PROBLEM STATEMENT:
Only the lines from the start of the entries through the line with "The image size is (1456, 819)." are wanted; please output them exactly.

═════ EXCERPTED RECORDS

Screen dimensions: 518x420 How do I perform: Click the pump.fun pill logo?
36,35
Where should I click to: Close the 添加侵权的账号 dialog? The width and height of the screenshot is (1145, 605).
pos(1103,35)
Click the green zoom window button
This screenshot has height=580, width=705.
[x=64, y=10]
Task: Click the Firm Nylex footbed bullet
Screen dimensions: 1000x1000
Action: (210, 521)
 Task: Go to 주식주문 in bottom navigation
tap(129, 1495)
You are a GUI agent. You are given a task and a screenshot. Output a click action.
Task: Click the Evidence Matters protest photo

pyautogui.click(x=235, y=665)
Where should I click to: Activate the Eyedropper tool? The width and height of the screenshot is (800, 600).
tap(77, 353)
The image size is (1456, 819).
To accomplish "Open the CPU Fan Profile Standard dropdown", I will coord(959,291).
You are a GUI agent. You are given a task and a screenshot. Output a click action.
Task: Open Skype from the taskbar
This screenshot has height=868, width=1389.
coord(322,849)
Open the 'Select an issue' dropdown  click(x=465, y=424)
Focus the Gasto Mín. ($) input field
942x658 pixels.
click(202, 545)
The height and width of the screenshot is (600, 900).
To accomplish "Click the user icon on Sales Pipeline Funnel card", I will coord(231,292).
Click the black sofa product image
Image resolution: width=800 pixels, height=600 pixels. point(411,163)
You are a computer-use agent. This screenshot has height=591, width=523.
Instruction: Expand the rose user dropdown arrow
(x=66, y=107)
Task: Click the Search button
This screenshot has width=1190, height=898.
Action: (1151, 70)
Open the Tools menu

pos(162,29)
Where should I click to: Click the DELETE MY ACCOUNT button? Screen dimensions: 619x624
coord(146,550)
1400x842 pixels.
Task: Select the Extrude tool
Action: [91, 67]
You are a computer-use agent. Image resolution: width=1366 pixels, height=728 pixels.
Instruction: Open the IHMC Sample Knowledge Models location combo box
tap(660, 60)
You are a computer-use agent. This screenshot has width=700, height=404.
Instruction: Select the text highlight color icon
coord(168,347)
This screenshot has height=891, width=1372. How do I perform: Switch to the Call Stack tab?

══════════

RESULT:
Screen dimensions: 518x420 How do I perform: Click the pump.fun pill logo?
36,35
Where should I click to: Close the 添加侵权的账号 dialog? The width and height of the screenshot is (1145, 605).
pos(1103,35)
Click the green zoom window button
This screenshot has height=580, width=705.
[x=64, y=10]
Task: Click the Firm Nylex footbed bullet
Screen dimensions: 1000x1000
Action: (210, 521)
 Task: Go to 주식주문 in bottom navigation
tap(129, 1495)
You are a GUI agent. You are given a task and a screenshot. Output a click action.
Task: Click the Evidence Matters protest photo

pyautogui.click(x=235, y=665)
Where should I click to: Activate the Eyedropper tool? The width and height of the screenshot is (800, 600).
tap(77, 353)
The image size is (1456, 819).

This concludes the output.